EXERCISE DETAILS: Line by line, retype the material below exactly, from its first line up to and including the one holding "You are a computer-use agent. Image resolution: width=1064".

Start of Block

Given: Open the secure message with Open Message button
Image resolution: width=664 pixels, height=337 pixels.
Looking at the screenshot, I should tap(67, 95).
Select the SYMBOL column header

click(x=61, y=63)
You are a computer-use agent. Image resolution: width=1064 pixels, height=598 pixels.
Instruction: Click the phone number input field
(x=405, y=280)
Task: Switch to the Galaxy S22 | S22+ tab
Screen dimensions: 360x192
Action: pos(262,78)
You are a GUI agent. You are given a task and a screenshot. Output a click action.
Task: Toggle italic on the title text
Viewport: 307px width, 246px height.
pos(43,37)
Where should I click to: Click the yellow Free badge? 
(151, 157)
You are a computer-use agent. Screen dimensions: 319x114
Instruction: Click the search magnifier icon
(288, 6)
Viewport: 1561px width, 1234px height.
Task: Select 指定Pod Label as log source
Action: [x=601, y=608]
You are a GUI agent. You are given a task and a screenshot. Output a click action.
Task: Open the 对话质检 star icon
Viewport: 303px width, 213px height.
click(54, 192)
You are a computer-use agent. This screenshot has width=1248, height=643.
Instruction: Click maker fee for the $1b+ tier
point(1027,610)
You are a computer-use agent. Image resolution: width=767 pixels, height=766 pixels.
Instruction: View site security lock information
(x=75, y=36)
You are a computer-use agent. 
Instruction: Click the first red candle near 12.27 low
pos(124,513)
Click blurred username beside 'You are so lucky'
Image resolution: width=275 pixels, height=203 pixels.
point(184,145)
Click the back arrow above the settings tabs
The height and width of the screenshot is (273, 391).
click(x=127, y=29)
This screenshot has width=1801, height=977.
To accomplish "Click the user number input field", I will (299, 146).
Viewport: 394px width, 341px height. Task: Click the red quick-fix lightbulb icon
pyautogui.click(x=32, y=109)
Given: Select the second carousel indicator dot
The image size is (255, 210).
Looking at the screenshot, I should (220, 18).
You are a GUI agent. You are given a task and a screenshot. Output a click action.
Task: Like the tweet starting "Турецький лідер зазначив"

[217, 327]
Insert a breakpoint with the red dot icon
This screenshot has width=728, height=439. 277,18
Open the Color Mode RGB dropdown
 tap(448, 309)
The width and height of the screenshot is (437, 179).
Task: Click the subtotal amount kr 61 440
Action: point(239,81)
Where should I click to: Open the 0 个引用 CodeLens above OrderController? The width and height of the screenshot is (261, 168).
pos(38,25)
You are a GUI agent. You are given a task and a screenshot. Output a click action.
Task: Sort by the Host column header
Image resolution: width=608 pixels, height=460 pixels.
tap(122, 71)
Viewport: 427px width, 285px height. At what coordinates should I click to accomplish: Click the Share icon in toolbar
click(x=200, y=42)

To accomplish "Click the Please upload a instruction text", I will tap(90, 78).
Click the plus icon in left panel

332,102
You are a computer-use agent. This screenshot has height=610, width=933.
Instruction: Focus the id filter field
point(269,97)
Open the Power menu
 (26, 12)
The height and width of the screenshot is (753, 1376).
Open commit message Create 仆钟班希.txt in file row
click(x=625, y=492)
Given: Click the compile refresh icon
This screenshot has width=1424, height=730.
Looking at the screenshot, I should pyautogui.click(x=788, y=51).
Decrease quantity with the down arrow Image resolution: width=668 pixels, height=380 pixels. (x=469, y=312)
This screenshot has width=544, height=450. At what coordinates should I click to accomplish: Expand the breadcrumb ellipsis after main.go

End of Block

TASK OUTPUT:
Given: Open the secure message with Open Message button
Image resolution: width=664 pixels, height=337 pixels.
Looking at the screenshot, I should tap(67, 95).
Select the SYMBOL column header

click(x=61, y=63)
You are a computer-use agent. Image resolution: width=1064 pixels, height=598 pixels.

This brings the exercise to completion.